Even talking about a way back seems otherworldly when a Celtic manager has lost six games out of eight, including a cup final and a derby.

The fact this run has happened at the very start of his reign has probably kept him in a gig to this point.

If this was a period in isolation in a wider spell in charge, he’d be a goner. Nancy could have been a Treble winner the previous season but half a dozen disastrous defeats would have had the Sky News breaking news ticker tape scrolling.

At least it would at most clubs of a similar stature with similar demands.

Except Celtic don’t often work like other clubs. Sometimes that’s not a bad thing.

Not many clubs have tens of millions in reserve and have won 13 out of 14 titles.

But on other occasions, their actions are beyond head scratching. Like having tens of millions in reserve and having their poorest squad for about 20-odd years.

Not many clubs stick out statements attacking fans, attempting to demolish the reputation of a manager who quit after failing to work out why the plan was to downsize from a position of strength.

A normal club wouldn’t have sold Kyogo last January without a replacement lined up.

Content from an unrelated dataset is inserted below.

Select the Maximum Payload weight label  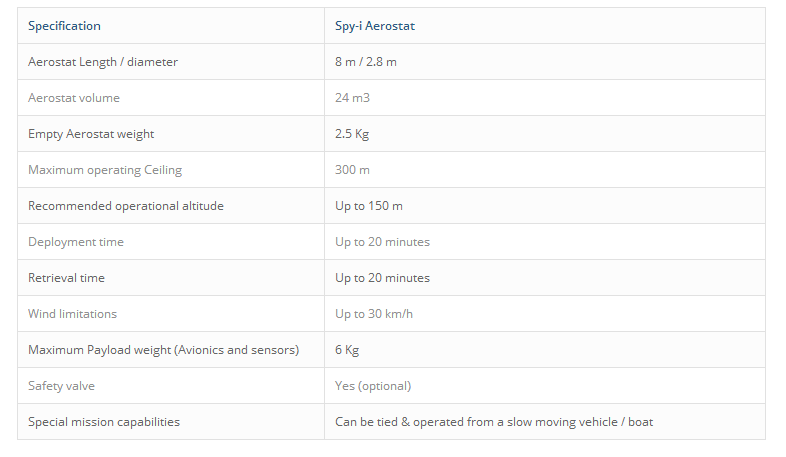pos(163,350)
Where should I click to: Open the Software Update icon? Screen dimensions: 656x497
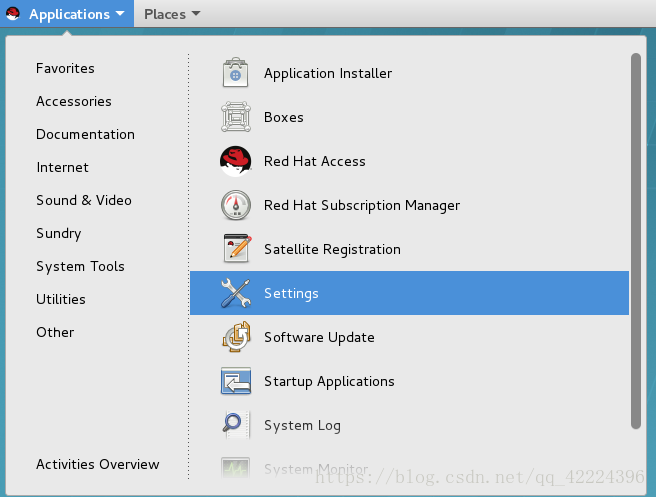coord(236,338)
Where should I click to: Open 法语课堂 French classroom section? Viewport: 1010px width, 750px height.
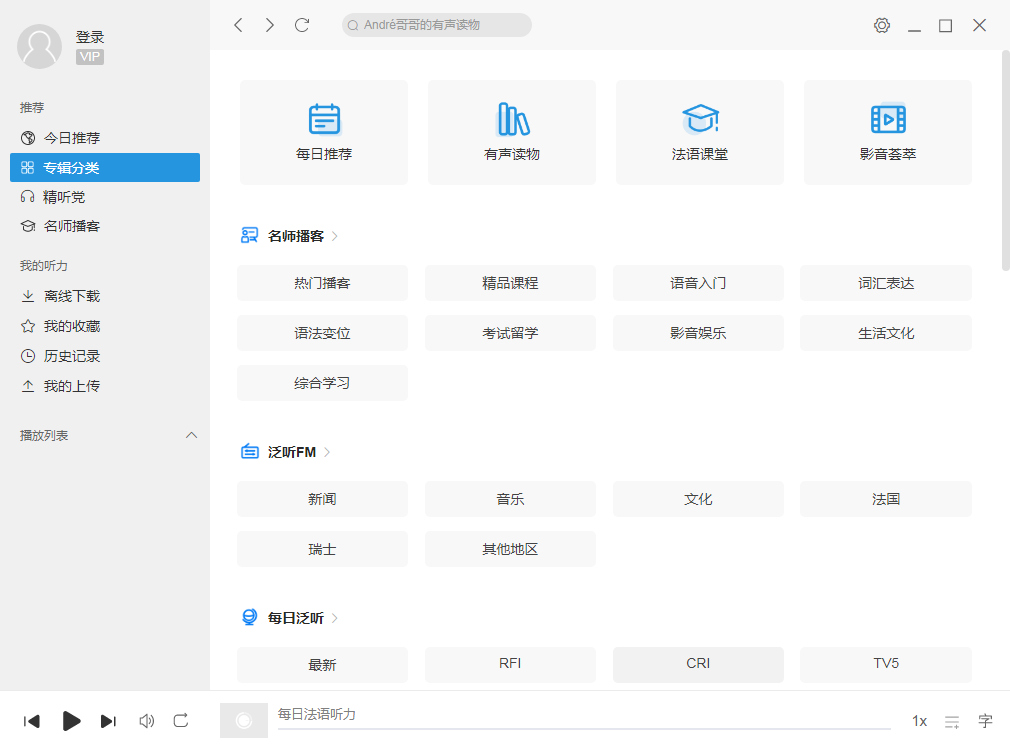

A normal club would have replaced the frontman first thing in the summer, rather than selling the only other realistic striker on the books and still not doing the business in the first minutes of January.

But Celtic don’t do normal.

(Image: Getty Images)

Even back the last time a manager was under severe pressure, the decision came months down the line.

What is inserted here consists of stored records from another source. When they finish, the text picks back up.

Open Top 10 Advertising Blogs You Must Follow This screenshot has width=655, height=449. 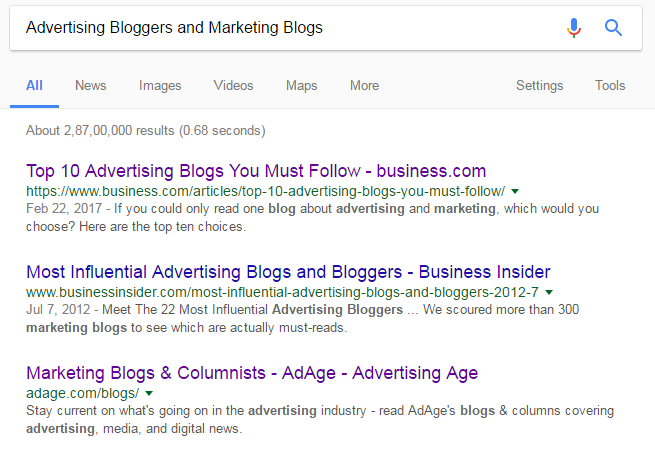pyautogui.click(x=256, y=171)
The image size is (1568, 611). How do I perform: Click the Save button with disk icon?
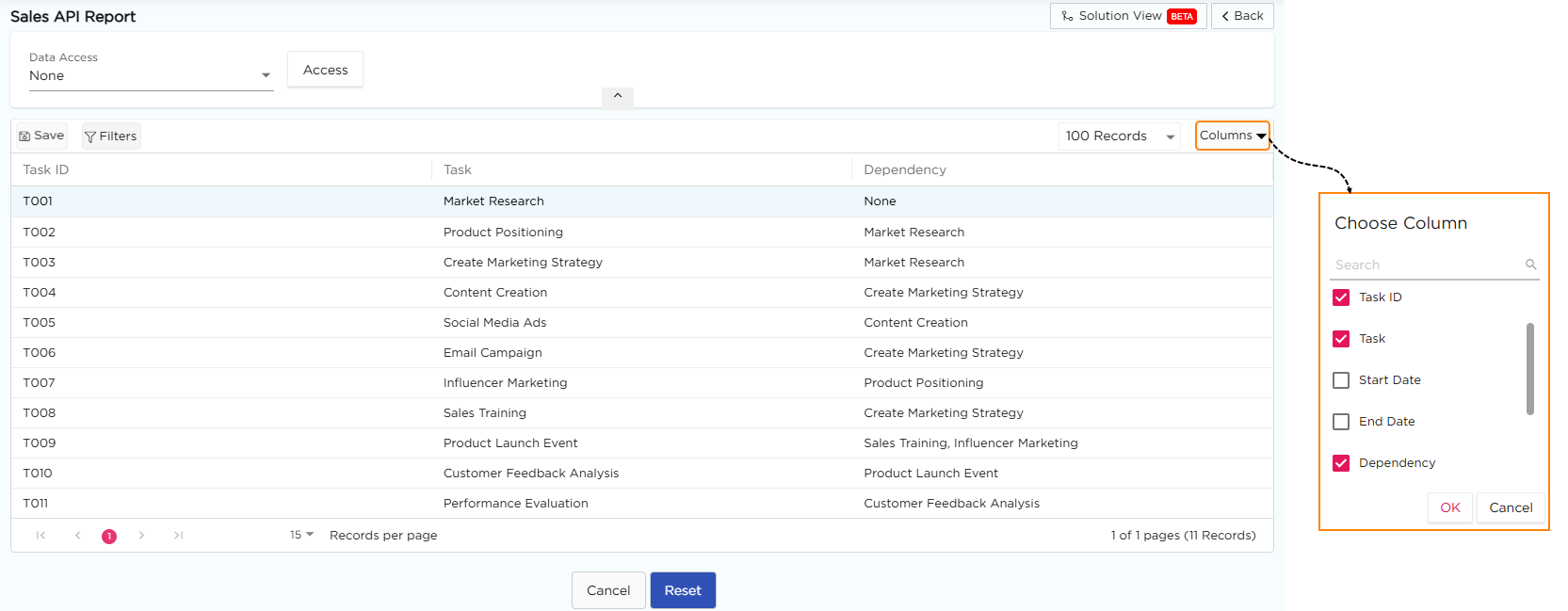[x=41, y=136]
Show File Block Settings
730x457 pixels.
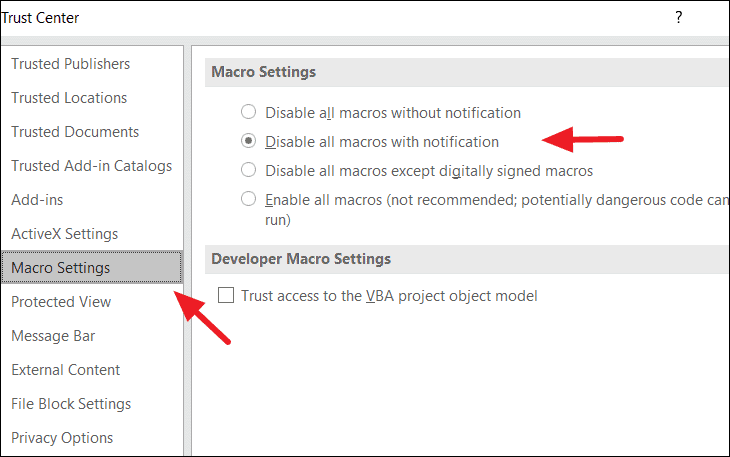coord(71,403)
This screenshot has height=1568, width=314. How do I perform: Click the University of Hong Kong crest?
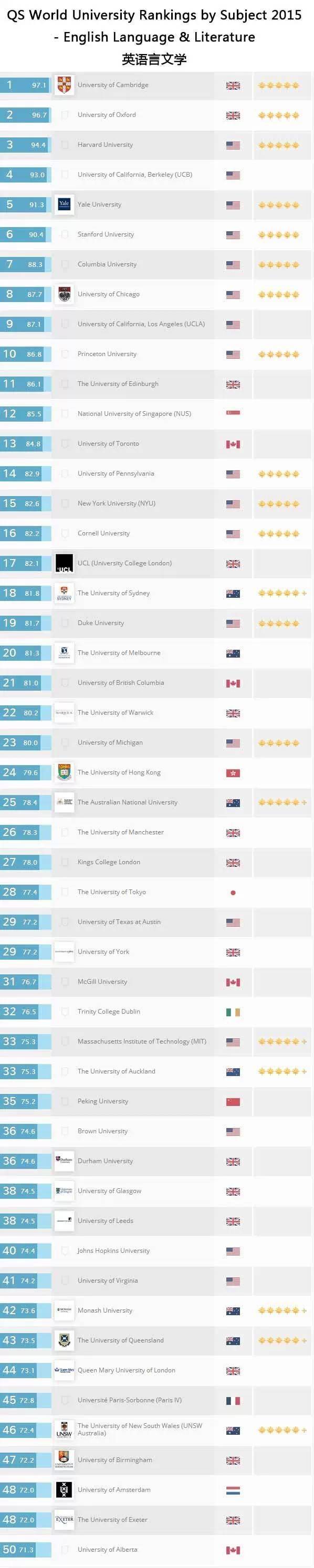point(64,772)
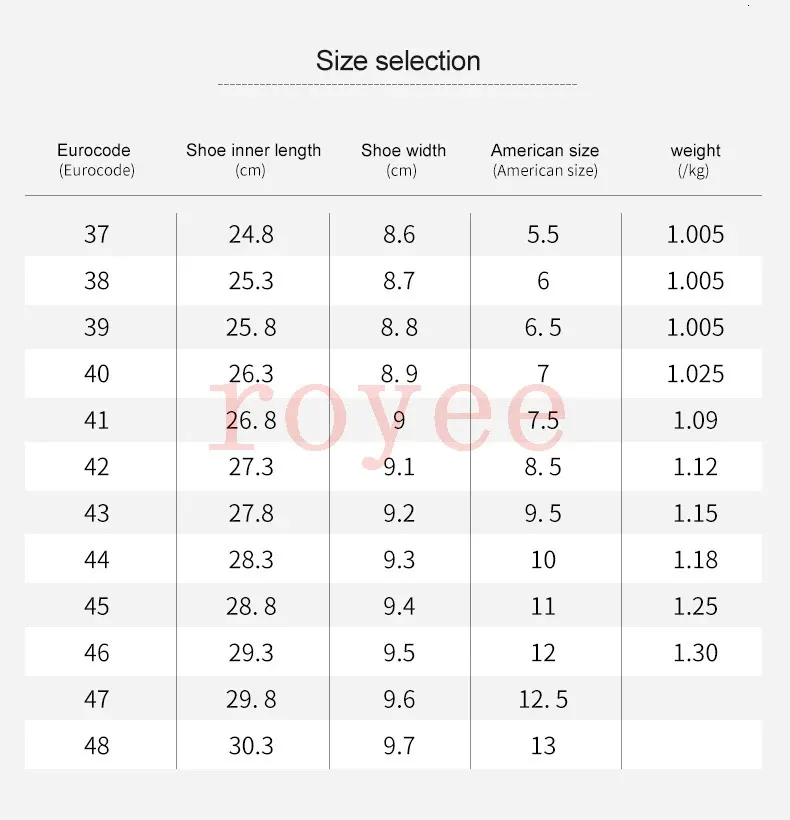Click the 'Size selection' title
The image size is (790, 820).
398,60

During the Covid campaign, Neil Lennon was right up against it on a run of just two wins in 11 games.

In fairness to Lenny, five of them were in Europe, but that was in the period of wild protests outside Parkhead.

Yet he survived all the way to February, and eventually went after defeat to Ross County on the back of four wins.

So good luck second guessing chief decision maker Dermot Desmond at any point.

The Irish tycoon has surprised folk with blockbuster appointments like Rodgers, then bewildered with others like Nancy and then digging in when it looks like the event horizon has been long crossed.

Desmond has had more than a passing interest in Manchester United over the years too, of course, and that’s why this Amorim decision is relevant up here.

His last stand was basically blaming his board for not giving him the players to play in the way he wanted. It took 14 months to figure out it wasn’t happening but that can’t happen in Glasgow.

Likewise, Nancy, if – and it’s a major if – he can stumble on then he will stand or fall over the backing he gets.

Celtic cannot play this way with the current staff. They were barely able to get by in more conventional means but Martin O’Neill found a way, as Rodgers mainly did before him until the wheels came off the Honda Civic.

Nancy can – rightly – point to individual errors and it’s true, some of the players are killing him with daft mistakes.

But it does all stem from the fact they all look spooked by the switch in style. They can make it work in short bursts but any time there is heat applied they retreat back into their positional comfort zones but are left betwixt and between.

Nancy might be pulling his hair out because they are not sticking to his plan but it’s all because the plan has never been nailed down properly.

And that’s why Celtic are now stuck in this twilight zone between going all in on the boss or admitting it was too big a risk and trying to salvage something out of the season.

There’s an old Japanese proverb that says if you get on the wrong train, get off at the next available station, as the longer you wait, the more expensive the return journey.

The Celtic train is at the station and the doors are beeping, but with normal behaviour not applying, the destination is anyone’s guess.